Il 7 febbraio 2022 l’uomo torna in tribunale per il processo e, per preservare la sua incolumità e quella dei suoi familiari, cambia la versione dei fatti fino a quel momento sostenuta e si addossa le colpe dell’accaduto chiedendo di essere trasferito da Poggioreale. Di qui la condanna (sentenza del 6 giugno 2022) a cinque anni e dieci mesi di reclusione. Il 4 aprile 2023 G. riceve un plico postale contenente un fascicolo della Procura di Vallo della Lucania relativo al riciclaggio di autovetture.

Tra i documenti c’è anche una lettera minatoria nei suoi confronti e del padre con l’esplicita richiesta di assumersi le responsabilità della vicenda a cui fa riferimento il fascicolo. L’inchiesta in questione riporta gli stessi numeri di targhe e di telaio delle auto rubate al centro delle indagini che lo hanno visto condannare.

«Oltre a non vedermi imputato - scrive G. - si racconta una versione totalmente diversa dei fatti che mi vengono contestati a Potenza». Emergono, tra l’altro, atti e decreti di sequestro con i nomi indicati da G. come reali responsabili del giro di auto rubate. Ma di tutto questo non c’è traccia negli atti di indagine di Potenza. Assenza che, secondo G., avrebbe indotto il tribunale di Potenza ad una valutazione completamente diversa dei fatti, così da attribuirgli tutte le accuse.

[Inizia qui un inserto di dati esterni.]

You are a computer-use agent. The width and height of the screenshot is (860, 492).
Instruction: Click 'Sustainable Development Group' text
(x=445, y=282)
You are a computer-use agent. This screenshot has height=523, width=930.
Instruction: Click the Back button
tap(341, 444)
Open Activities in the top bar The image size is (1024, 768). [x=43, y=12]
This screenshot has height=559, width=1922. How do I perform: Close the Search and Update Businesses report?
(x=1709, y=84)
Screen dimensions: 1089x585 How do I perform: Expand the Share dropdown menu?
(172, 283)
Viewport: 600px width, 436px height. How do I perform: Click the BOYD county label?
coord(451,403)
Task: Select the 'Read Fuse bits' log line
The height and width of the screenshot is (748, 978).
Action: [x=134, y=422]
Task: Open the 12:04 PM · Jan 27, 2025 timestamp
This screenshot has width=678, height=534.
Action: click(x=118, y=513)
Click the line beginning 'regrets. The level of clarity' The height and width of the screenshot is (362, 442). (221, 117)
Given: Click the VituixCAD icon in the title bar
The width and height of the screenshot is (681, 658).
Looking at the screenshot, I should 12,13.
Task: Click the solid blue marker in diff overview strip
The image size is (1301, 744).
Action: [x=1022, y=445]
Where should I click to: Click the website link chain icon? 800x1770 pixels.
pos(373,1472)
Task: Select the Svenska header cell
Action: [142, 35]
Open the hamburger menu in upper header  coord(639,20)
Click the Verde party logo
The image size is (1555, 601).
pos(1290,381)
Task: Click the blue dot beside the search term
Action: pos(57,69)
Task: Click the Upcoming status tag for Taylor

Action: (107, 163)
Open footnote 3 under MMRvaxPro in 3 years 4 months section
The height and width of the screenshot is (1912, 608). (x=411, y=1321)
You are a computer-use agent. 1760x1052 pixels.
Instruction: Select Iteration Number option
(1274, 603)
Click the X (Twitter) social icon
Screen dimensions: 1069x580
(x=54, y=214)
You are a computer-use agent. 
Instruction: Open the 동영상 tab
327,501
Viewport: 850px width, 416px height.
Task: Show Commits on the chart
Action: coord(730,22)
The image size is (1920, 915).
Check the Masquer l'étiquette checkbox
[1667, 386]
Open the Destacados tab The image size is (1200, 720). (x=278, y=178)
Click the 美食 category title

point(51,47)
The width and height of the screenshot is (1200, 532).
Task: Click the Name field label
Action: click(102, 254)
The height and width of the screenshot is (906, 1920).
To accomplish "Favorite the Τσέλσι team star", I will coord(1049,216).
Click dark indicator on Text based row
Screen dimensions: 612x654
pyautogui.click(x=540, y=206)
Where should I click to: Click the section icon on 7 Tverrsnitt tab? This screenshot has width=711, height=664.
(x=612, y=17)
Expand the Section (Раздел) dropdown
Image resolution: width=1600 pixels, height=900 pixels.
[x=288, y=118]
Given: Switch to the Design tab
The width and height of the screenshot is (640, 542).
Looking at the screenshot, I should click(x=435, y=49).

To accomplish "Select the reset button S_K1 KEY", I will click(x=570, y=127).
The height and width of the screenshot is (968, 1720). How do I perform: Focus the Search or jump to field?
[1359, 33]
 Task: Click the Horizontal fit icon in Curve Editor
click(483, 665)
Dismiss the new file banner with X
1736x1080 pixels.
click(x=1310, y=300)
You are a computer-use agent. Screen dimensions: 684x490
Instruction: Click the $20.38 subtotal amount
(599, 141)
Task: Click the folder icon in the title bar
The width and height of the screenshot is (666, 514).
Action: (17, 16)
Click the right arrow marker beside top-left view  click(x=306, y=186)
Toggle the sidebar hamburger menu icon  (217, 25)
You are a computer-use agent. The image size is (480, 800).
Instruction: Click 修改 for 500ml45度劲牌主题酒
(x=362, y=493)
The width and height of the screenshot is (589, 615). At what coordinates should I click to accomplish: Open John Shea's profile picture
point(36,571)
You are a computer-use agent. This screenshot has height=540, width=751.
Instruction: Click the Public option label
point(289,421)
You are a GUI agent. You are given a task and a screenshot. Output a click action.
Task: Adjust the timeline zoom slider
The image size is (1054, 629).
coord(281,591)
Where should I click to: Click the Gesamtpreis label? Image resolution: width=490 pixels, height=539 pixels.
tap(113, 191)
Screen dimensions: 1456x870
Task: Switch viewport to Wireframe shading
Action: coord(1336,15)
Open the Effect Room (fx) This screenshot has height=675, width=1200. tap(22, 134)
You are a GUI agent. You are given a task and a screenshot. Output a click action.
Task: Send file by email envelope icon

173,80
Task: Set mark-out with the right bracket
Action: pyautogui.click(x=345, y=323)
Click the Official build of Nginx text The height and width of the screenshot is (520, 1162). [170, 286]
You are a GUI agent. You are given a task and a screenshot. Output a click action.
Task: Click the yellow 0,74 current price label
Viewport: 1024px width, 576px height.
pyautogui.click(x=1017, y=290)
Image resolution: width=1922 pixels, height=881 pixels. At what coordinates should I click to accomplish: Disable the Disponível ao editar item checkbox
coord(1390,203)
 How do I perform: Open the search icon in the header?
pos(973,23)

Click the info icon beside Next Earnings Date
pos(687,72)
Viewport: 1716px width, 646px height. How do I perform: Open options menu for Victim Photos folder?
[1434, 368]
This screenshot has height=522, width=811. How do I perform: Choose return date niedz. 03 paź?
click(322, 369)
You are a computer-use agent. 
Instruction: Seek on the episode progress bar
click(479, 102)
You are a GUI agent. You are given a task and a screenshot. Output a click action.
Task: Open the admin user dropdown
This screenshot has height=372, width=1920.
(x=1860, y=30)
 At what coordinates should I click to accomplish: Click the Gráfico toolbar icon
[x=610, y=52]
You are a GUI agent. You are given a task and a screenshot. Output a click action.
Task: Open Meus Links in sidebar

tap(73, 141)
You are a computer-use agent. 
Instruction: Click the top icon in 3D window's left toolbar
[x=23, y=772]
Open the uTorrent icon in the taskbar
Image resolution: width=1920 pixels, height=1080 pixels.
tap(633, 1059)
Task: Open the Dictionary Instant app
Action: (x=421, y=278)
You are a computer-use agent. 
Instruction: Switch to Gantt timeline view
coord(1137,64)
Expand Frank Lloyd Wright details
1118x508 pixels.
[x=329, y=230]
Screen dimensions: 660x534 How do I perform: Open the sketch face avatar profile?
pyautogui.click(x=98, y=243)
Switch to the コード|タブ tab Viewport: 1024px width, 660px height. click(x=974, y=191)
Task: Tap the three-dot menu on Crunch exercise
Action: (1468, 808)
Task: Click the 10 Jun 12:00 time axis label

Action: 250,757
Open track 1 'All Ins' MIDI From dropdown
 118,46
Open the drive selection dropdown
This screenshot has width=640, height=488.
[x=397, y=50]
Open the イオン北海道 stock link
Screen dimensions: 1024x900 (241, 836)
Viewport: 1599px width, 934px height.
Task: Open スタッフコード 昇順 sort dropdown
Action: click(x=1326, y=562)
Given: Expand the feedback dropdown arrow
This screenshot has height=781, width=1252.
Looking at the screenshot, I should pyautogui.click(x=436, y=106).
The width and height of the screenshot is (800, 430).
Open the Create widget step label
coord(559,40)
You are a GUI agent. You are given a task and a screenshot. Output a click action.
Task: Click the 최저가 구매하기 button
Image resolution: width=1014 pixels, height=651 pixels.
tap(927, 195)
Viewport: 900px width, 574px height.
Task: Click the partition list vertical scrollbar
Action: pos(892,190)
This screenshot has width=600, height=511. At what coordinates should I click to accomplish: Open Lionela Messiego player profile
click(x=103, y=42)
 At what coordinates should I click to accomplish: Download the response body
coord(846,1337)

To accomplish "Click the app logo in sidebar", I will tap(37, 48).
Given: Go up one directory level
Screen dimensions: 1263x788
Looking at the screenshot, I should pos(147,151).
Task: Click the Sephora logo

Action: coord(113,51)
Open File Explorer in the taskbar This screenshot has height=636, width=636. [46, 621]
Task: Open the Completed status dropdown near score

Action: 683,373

Di qui la decisione di chiedere l’intervento della Procura di Catanzaro per fare luce sulle dinamiche investigative portate avanti nel capoluogo lucano.

«Ad oggi - si legge nella missiva inviata ai magistrati calabresi - non si comprende perché la Polstrada abbia trattenuto questi atti d’indagine per se stessa senza depositarli nel fascicolo che mi vede imputato». G. rincara la dose evidenziando che nel fascicolo campano si evince - tra quelle che chiama «anomalie investigative» - come il numero di telefono attribuitogli nell’ambito delle indagini di Potenza sia in uso a una persona da lui citata tra i reali responsabili.